— Consigne écrite 1 —
Pouvez-vous recopier fidèlement, dans le texte sur Donka, tout ce qui va de "Avec la Compagnia" jusqu'à "Tarquini, Stéphane Gentilini)" ?
— Consigne écrite 2 —
Quelles personnes le texte sur Donka nomme-t-il dans la collaboration artistique ?

Donka
De Daniele Finzi Pasca
Mis en scène par Daniele Finzi Pasca assisté par Facundo Ponce de León
Chorégraphies par Daniele Finzi Pasca, Maria Bonzanigo
Collaboration artistique avec Antonio Vergamini (directeur de création), Alexis Bowles (directeur de production), Julie Hamelin Finzi (associée à la création), Facundo Ponce de León (recherche), Geneviève Dupéré (coordination artistique)
Avec la Compagnia Finzi Pasca (Andrée-Anne Gingras-Roy, Beatriz Sayad, David Menes, Jess Gardolin, Evelyne Laforest, Félix Salas, Francesco Lanciotti, Lydia Gomez, Marco Paoletti, Melissa Vettore, Rolando Tarquini, Stéphane Gentilini)
Scénographie par Hugo Gargiulo
Equipements acrobatiques par Daniel Cyr (conception de la roue Cyr)
Accessoires par Hugo Gargiulo assisté par Chiqui Barbé
Lumières par Daniele Finzi Pasca, Alexis Bowles
Vidéos par Roberto Vitalini (Bashiba)

— Données fournies —
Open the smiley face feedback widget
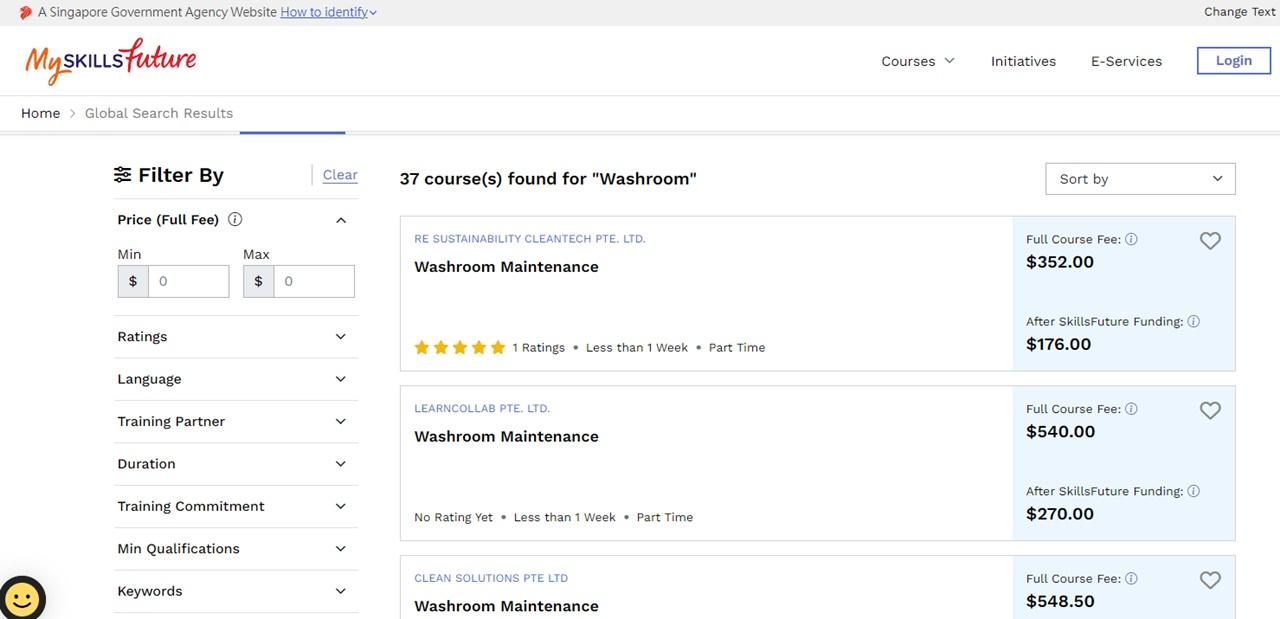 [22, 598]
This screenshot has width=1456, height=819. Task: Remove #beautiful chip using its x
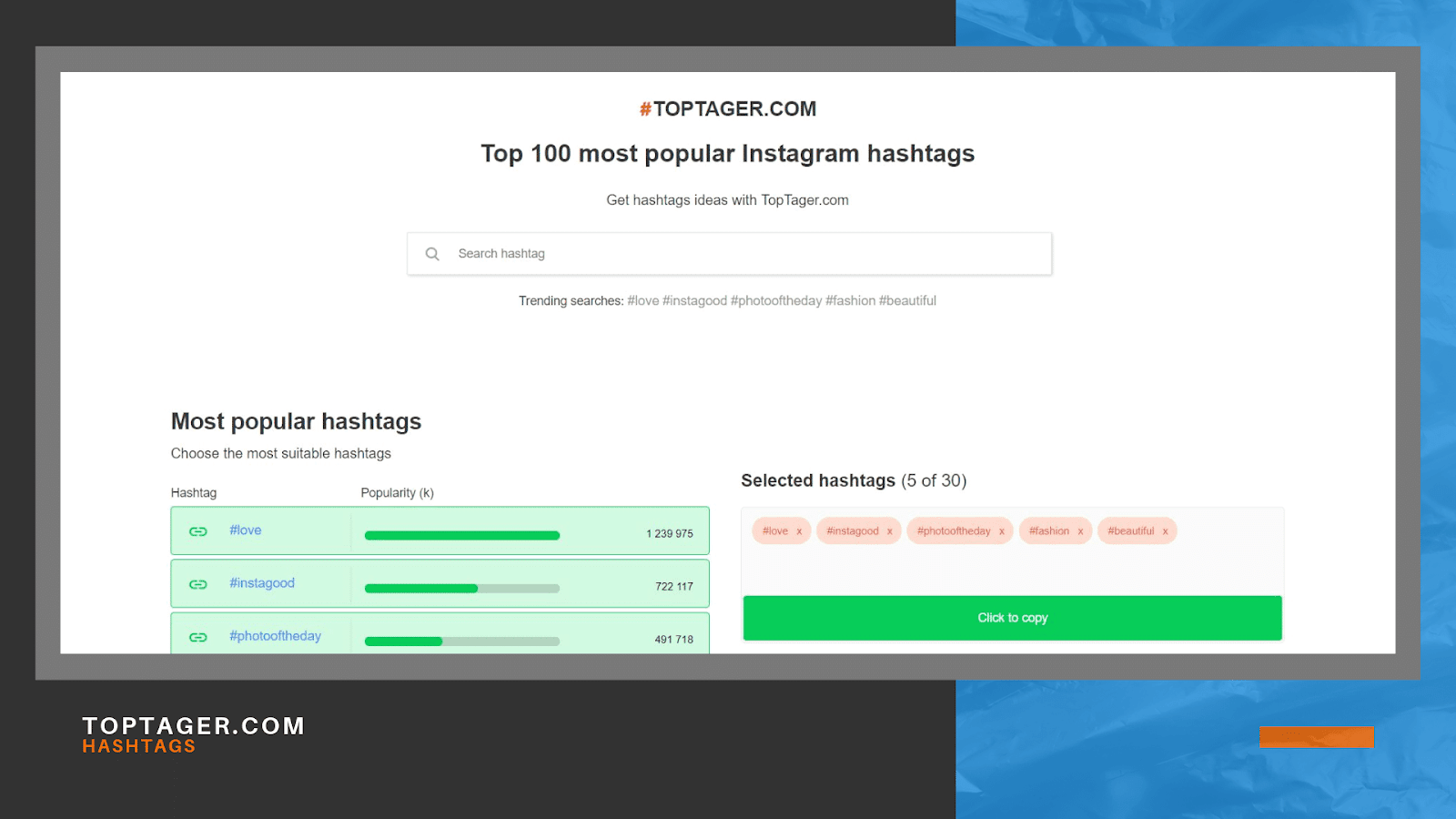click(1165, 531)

— Réponse obtenue 1 —
Avec la Compagnia Finzi Pasca (Andrée-Anne Gingras-Roy, Beatriz Sayad, David Menes, Jess Gardolin, Evelyne Laforest, Félix Salas, Francesco Lanciotti, Lydia Gomez, Marco Paoletti, Melissa Vettore, Rolando Tarquini, Stéphane Gentilini)

— Réponse obtenue 2 —
- Antonio Vergamini
- Alexis Bowles
- Julie Hamelin Finzi
- Facundo Ponce de León
- Geneviève Dupéré